Нищенская жизнь укрепила в старой крестьянке мужество, отучила от брезгливости, и теперь, на исходе дня, она добросовестно исполняла возложенный на нее Господом долг милосердия, как исполнил его когда-то добрый самарянин, что ехал из Иерусалима в Иерихон [19] . Воистину она была христианкой и жила словно бы не в наши равнодушные времена, сберегая в себе тепло живой веры, той самой, что подвигает сердце на добрые чувства, помогает добродетели стать деятельной и перемещает милосердие из ума в руки. Она и помыслить не могла, что несчастный, которого она выхаживала с такой набожной истовостью, сам предал себя в руки смерти. Но если бы и закралась ей в голову такая святотатственная мысль, то лилия, которую она увидела на одежде раненого, отвела бы ее. Ведь и короля она чтила не меньше Господа Бога и, увидев лилию, не сомневалась, что те ужасные раны, которые она перевязывала, нанесли пули «синяков». Служа королю и Богу, она ухаживала за раненым с каждодневным неослабным рвением и искренней нежностью. Так посмотрите же в лицо той, что приютила чужое страдание! Вот она обмыла, подсушила и перевязала раны тряпицами, на которые порвала свою ночную рубашку, кончила и опустилась на колени, молясь милосердной Богородице за страдальца, которого корчило на постели от боли. Услышала ли ее молитву Матерь Божия? Очень может быть, потому что раненый все медлил умирать.
19
Иисус, отвечая на вопрос, кто человеку ближний, рассказывает притчу о несчастном, ограбленном и израненном разбойниками, которому не помог ни священник, ни левит, зато самарянин перевязал раны, отвез в гостиницу и оставил хозяину денег на его содержание. Ближний тот, кто оказывает милость (Лк., 10:29–37).

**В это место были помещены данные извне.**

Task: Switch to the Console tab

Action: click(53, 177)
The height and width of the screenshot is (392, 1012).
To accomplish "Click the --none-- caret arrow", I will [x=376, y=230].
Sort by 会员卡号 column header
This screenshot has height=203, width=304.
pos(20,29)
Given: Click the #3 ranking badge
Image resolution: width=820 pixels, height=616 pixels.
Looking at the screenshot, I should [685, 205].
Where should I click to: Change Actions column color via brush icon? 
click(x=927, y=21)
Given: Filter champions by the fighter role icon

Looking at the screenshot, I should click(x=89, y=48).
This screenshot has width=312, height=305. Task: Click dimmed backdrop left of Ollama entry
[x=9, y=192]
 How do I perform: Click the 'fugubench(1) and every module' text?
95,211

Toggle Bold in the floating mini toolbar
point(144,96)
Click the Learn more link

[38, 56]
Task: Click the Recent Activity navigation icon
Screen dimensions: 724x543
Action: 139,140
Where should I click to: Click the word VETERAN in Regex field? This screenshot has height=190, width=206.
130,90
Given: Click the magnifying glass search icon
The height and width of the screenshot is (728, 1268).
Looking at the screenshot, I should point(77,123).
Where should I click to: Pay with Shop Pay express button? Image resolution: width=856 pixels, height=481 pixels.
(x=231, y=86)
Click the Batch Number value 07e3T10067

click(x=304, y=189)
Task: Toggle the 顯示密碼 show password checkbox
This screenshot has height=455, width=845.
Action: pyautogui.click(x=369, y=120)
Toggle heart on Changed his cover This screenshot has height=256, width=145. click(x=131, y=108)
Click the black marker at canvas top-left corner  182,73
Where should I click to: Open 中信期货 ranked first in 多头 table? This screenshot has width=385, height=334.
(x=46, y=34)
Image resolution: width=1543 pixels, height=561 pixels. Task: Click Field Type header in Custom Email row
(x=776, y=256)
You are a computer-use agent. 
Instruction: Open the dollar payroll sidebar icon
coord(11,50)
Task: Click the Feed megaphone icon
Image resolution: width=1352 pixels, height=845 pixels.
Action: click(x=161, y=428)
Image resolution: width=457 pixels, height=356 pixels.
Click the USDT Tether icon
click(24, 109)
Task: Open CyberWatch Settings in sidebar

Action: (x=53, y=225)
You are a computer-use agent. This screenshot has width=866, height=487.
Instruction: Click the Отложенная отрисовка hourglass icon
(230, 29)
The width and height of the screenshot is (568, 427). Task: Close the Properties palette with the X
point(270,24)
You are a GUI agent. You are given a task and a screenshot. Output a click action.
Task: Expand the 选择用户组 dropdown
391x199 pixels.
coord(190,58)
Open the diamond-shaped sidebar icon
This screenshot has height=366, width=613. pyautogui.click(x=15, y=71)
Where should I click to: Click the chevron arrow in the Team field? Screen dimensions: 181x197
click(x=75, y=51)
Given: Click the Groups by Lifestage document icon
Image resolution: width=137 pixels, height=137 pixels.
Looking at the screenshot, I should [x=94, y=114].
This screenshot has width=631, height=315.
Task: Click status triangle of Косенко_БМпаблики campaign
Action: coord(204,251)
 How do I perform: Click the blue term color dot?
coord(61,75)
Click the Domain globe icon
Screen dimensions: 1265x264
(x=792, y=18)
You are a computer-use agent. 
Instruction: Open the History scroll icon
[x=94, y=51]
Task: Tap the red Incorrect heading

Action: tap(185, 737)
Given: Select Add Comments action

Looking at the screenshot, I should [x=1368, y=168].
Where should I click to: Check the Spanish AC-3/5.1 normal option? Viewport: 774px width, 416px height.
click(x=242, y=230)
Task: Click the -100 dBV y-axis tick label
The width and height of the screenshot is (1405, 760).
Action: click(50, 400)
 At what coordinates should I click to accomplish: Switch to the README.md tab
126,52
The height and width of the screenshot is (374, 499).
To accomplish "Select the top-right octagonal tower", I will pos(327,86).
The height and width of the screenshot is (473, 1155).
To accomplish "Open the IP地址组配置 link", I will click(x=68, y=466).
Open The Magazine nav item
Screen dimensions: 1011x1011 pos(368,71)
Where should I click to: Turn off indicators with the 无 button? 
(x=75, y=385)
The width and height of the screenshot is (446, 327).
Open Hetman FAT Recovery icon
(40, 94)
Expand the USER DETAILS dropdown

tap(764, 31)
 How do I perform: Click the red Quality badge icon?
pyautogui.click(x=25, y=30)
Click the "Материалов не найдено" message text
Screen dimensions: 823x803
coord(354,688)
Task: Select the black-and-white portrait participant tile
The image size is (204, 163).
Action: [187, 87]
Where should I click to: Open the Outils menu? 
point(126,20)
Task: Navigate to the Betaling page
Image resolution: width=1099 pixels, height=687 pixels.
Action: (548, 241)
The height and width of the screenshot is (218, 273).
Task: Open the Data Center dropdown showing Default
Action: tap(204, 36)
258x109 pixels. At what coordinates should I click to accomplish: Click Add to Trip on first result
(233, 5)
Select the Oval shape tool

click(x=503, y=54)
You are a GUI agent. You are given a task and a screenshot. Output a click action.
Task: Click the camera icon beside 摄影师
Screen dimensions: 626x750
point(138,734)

Шла уже вторая неделя после того самого дня, когда Мария Эке (так звали милосердную женщину) подобрала умирающего шуана. Домишко ее одиноко стоял на опушке леса, и, живя вдали от соседей и любопытных соседок, она была избавлена от докучных, а то и недоброжелательных расспросов. И очень этому радовалась. Однако во времена гражданской войны никакие предосторожности не излишни, и, закопав одежду и оружие шуана в уголке своего домишка, она приготовилась обмануть «синяков», если они к ней нагрянут, и выдать умирающего за своего сынка. Горячечной несдержанности раненого она не опасалась: он не мог произнести ни единого слова.